Shoreline cleanup operations under way at Pola, Oriental Mindoro, March 2023 (PCG)
Shoreline cleanup operations under way at Pola, Oriental Mindoro, March 2023 (PCG)

Published Feb 14, 2024 6:50 PM by The Maritime Executive

Executives from the operator of the lost tanker Princess Empress have been indicted on criminal charges in connection with the vessel's sinking last year. The vessel went down off Naujan, Oriental Mindoro in February 2023, causing a massive spill that stretched along the length of the island's eastern shore. 

The Philipppines' National Bureau of Investigation (NBI) claims that the tanker was not a newbuild, as shipowner RDC Reield Marine maintains, but rather a rebuilt vessel constructed from the remains of a scrapped ship.

Last year, the NBI accused the firm's executives of falsifying records related to the vessel's operating license. RDC denies these allegations, but its licenses have been pulled and it has been forced by the nation's maritime regulator to cease all vessel operations. 

“RDC Reield directors are presumed to be authors of the falsified document as they were in possession of the same and made use of the document. They also benefited from the use of the falsified document,” Philippine Justice Department spokesman Mico Clavano told reporters at the time.
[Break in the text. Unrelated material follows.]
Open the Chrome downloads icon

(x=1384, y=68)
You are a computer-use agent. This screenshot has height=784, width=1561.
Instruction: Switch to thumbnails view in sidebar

On Wednesday, state prosecutors said that they agreed with the NBI and plan to file charges against RDC executives for alleged falsification of public documents. However, the prosecutors declined to pursue NBI's recommendation to charge 19 employees of the Philippine Coast Guard and one employee of maritime regulator MARINA. NBI contended that a small number of MARINA officials colluded with RDC to falsify the ship's operating documents, and that the PCG failed to properly check the documents for validity before the vessel departed on the accident voyage.

The small product tanker Princess Empress went down off Pola, Oriental Mindoro on February 28 with a cargo of 900,000 liters of fuel oil. The crew were rescued safely by a good samaritan vessel, but petroleum began to leak out of the wreck's cargo tanks. Fuel oil came ashore on beaches and reefs from Calapan and Verde Island in the northwest to the Caluya Islands in the south. An estimated 175,000 people were affected, including thousands of fishermen put out of work by a fishing ban.

The Philippine Coast Guard organized a massive cleanup on shore and on the water, and salvors mobilized to remove the last of the oil from the Princess Empress' tanks. The spill response effort wrapped up last year, but the environmental effects are expected to linger for a long time to come.  

"We are determined to make sure that people do not forget that what happened was a crime and not an accident. It was a crime,”  Justice Secretary Jesus Crispin Remulla said last year.